Industrial cybersecurity firm Dragos has joined Anthropic’s Project Glasswing, applying Claude Mythos Preview to explore its own products for novel vulnerabilities. The work will help protect Dragos software, and equally important, it will inform the vendor’s views on how frontier AI models perform against the kinds of software that run OT environments, insights that it intends to share with the broader security community.
“Most AI-assisted vulnerability discovery has been built and tested against IT systems,” Jon Lavender wrote in a Dragos blog post last week. “The Dragos Platform is built specifically to protect OT environments, which run power grids, water systems, pipelines, manufacturing operations, and data center environments. Vulnerabilities in that software carry a different risk profile over much longer in-service lifecycles. Finding and mitigating them matters in a different way.”
Dragos has run OT vulnerability research and incident response for over a decade. Project Glasswing applies a new tool to that established practice, not a substitute for it.
Dragos will contribute findings to Anthropic’s aggregated program reporting and share what we learn about AI for OT security with the security practitioners working to advance AI-assisted defense across critical infrastructure.

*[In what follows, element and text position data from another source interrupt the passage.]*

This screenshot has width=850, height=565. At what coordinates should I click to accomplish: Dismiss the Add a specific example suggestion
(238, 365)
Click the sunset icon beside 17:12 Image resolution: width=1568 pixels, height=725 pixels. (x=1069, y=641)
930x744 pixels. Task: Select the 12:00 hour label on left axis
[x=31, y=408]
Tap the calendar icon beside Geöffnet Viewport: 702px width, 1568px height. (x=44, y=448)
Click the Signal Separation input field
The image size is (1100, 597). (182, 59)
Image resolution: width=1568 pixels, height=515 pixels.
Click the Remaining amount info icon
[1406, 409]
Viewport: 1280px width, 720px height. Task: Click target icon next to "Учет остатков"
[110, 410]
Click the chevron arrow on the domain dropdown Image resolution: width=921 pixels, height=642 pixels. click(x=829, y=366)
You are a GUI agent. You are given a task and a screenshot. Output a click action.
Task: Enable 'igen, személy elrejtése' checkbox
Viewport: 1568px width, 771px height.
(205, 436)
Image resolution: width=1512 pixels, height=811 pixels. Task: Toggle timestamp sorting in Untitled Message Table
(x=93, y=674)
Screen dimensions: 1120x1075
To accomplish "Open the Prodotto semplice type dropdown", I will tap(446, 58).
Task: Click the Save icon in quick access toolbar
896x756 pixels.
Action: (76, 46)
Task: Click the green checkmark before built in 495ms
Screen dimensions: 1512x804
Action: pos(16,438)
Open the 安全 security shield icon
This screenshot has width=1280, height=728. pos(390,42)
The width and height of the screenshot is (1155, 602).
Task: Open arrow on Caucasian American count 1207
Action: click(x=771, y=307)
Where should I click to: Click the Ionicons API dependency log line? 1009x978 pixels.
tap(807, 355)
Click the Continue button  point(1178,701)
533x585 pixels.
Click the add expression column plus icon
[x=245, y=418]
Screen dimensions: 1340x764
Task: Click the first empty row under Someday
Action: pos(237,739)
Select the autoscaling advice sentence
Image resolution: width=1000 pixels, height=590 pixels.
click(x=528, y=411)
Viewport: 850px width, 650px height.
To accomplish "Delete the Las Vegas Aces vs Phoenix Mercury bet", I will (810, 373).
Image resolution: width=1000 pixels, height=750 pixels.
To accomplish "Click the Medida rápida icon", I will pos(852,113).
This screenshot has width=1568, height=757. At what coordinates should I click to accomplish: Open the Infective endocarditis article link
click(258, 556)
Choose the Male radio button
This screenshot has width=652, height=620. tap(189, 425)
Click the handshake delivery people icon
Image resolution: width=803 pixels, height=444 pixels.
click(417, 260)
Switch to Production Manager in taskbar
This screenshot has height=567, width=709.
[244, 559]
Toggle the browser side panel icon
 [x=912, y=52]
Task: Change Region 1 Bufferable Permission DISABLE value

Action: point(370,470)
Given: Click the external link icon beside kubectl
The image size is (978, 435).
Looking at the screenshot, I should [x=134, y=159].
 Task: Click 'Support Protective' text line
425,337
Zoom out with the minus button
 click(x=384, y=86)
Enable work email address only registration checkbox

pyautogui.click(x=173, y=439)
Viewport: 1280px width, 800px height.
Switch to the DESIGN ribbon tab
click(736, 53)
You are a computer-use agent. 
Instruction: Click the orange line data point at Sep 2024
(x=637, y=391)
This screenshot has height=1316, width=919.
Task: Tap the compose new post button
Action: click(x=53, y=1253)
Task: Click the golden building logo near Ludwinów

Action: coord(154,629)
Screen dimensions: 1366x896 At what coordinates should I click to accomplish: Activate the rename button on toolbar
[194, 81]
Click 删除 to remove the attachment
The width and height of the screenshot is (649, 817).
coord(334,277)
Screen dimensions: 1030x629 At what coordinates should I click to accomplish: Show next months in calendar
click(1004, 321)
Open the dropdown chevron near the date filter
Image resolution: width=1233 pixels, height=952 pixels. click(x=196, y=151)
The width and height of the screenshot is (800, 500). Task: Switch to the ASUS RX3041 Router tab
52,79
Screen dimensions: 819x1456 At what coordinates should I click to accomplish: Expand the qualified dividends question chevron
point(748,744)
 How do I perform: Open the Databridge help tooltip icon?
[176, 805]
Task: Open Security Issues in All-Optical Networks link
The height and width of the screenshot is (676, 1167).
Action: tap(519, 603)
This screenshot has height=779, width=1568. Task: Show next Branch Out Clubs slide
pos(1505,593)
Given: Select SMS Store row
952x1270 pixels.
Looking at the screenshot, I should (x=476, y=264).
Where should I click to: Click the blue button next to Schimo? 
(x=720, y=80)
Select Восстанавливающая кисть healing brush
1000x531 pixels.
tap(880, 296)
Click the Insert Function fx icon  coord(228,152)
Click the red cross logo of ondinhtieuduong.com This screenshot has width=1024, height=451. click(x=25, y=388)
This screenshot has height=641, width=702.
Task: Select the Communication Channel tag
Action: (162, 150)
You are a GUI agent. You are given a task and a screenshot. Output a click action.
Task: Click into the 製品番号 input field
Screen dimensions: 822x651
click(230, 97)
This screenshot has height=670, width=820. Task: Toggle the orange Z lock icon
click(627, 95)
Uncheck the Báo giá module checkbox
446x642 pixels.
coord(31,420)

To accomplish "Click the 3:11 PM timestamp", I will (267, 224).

The Dragos announcement follows the expansion of Project Glasswing, an initiative launched by Anthropic in April to strengthen the security of widely used open-source and critical software. After several weeks of collaboration with industry partners, open-source maintainers, and the U.S. government, the program is being extended to approximately 150 additional organizations, all of which must meet defined security requirements before gaining access.
Project Glasswing brings together a coalition of major technology and industry players, including Amazon Web Services, Anthropic, Apple, Broadcom, Cisco, CrowdStrike, Google, JPMorganChase, Linux Foundation, Microsoft, NVIDIA, and Palo Alto Networks.
Anthropic said Project Glasswing is intended to help the software industry prepare for a future in which highly capable AI models with advanced cyber capabilities become widely available. The company warned that models comparable to Claude Mythos Preview are likely to emerge across the industry within the next six to 12 months, potentially increasing the scale, speed, and unpredictability of cyberattacks if released without sufficient safeguards.
Anthropic said the initiative aims to encourage new operating norms that reflect this changing threat landscape and help cyber defenders keep pace with rapidly evolving risks.
The company outlined a two-pronged strategy for Project Glasswing: expanding secure access to advanced AI tools and infrastructure for defenders, while shifting focus from vulnerability discovery toward faster disclosure, remediation, and deployment of software patches. Early participants have already begun using Mythos Preview at scale to identify vulnerabilities, share best practices, and coordinate remediation efforts.
Building on those efforts, Anthropic also launched Claude Security to scan codebases and recommend fixes, and is making additional security tools available to trusted teams. Over the longer term, the company said it plans to support development of new standards, initiatives, and shared infrastructure designed for an era of increasingly powerful AI-driven cyber capabilities.